Certainly I've had [crazy] women come in and tap dance Shakespeare at me because they felt that, in a couple of minutes, that would be the way to impress and get the job. Or people doing it with glove puppets or just being bad. And I've certainly been [on the other] side of the desk, being bad as well, with nerves getting the better of one.

The opening of your film is reminiscent of ''A Chorus Line'' with the actors introducing themselves.

I hadn't thought about that actually, but it's certainly influenced by a lot of backstage stories. I remember ''42nd Street'' and being struck and haunted by Warner Baxter yelling at Ruby Keele, ''You're going out there a kid. You're going to come back a star.'' It can change a life. And that sort of dream in actors, and I guess in people who watch actors, is ... that there'll be the [one] part or play that will transform things ... and give you a great career.

You use a song by Noel Coward.

Well, there's something old-fashioned about what the characters in the film want to do. They want to somehow be back in a world where actors weren't quite so ridiculed ... and where anything was possible. Where a happy ending is possible and where their natural disposition to be sentimental, which is very true of actors, can be indulged.

Why didn't you use ''Don't Put Your Daughter on the Stage''?

At one point, I had about a dozen Noel Coward songs and you're right to pick up on it. All the characters in the film are named from Noel Coward songs. [The film] was going to be riddled with Noel Coward songs but in the end we stuck with one which seemed to be a kind of keynote: ''Why Must the Show Go On?''

Your hero ends up being so unrealistically heroic. Why doesn't he take that tacky three-film contract that he's offered and fly off to Hollywood?

Because every actor in that situation would, and every actor would wish in their dream that they didn't, that they were able to stay here, keep their souls pure and clean and not run away.

Stay poor.

Yeah, and stay poor. Stay happy maybe, you know. Given that even actors who aspire to all that, know that it doesn't necessarily contain the seeds of happiness. [The film's] being in black-and-white, and in the slightly fairy tale setting, led me to want a kind of happy ending that people could feel was a little bit cheesy, but it was what I fancied doing.

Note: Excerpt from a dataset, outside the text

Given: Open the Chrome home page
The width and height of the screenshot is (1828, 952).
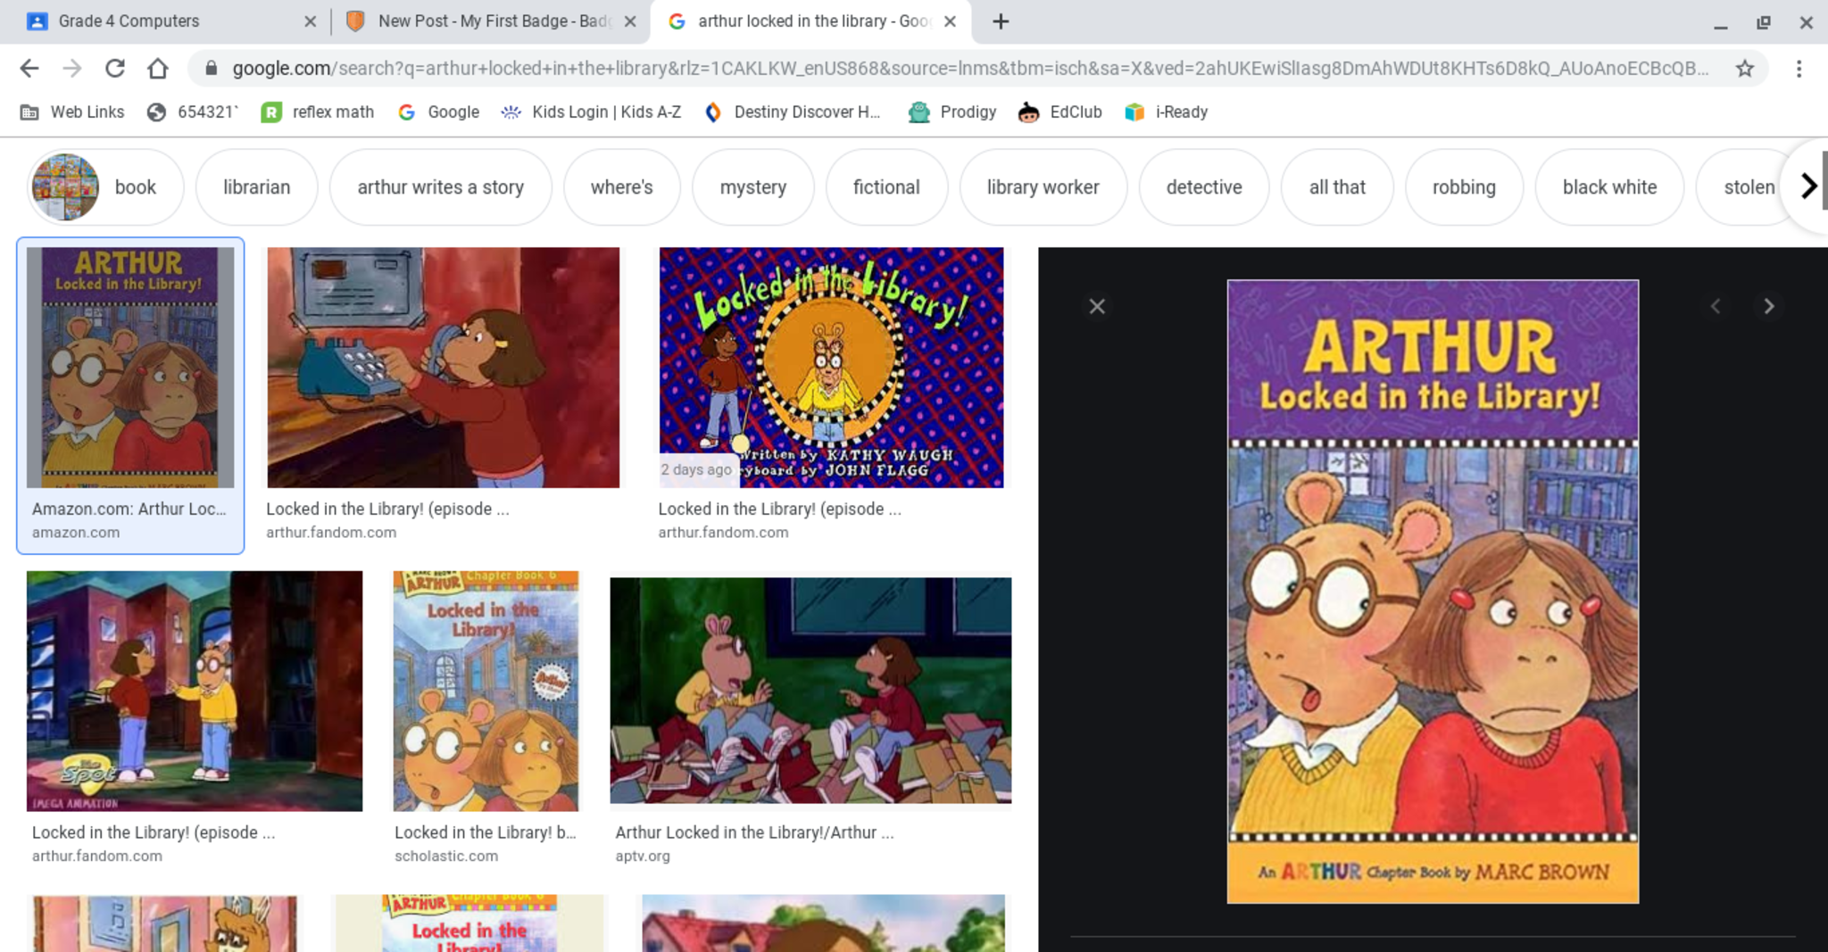Looking at the screenshot, I should (x=158, y=69).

You haven't stayed poor. You haven't taken any tacky three-film Hollywood contracts either, but how happy do you stay being at the top?

Well, you said, ''stay poor.'' I said, ''stay happy.'' I've been in situations where I have had the luxury of using my own money in these situations. Large checks have been waved in my direction, and I occasionally have happily accepted them if I thought that they also were connected to good bits of work and where the money might finance something else.

Do you think there's a difference in the way Americans approach the filmmaking process and the way Brits do?

There's inevitably a cultural difference. Since the birth of cinema, for 100 years, people around the world have wanted to watch American movies more than they've wanted to watch movies from their own countries. So that means in our country often there's a chippy kind of resistance to being mainstream in what might be thought of as an American way, which means that at our worst we just do terrible kind of pale imitations of what we think might be a successful American movie.

That's where I notice a difference, but the theatrical tradition does have a big influence. It has a big influence on acting.... Sometimes, practically it helps us and sometimes it gets in the way of being very good at acting. We're not necessarily as free, we're more concerned about turning up on time, being civilized, being polite with people. Ain't necessarily the best way to get a good performance.

Britain has a history of patronage. Didn't you have some sort of support from the Prince of Wales?

The Prince of Wales, way back when I was playing Henry V in the theater, in the Royal Shakespeare Company and then later on, became patron of our theater company, which ran for about seven years, called the Renaissance Theatre Company.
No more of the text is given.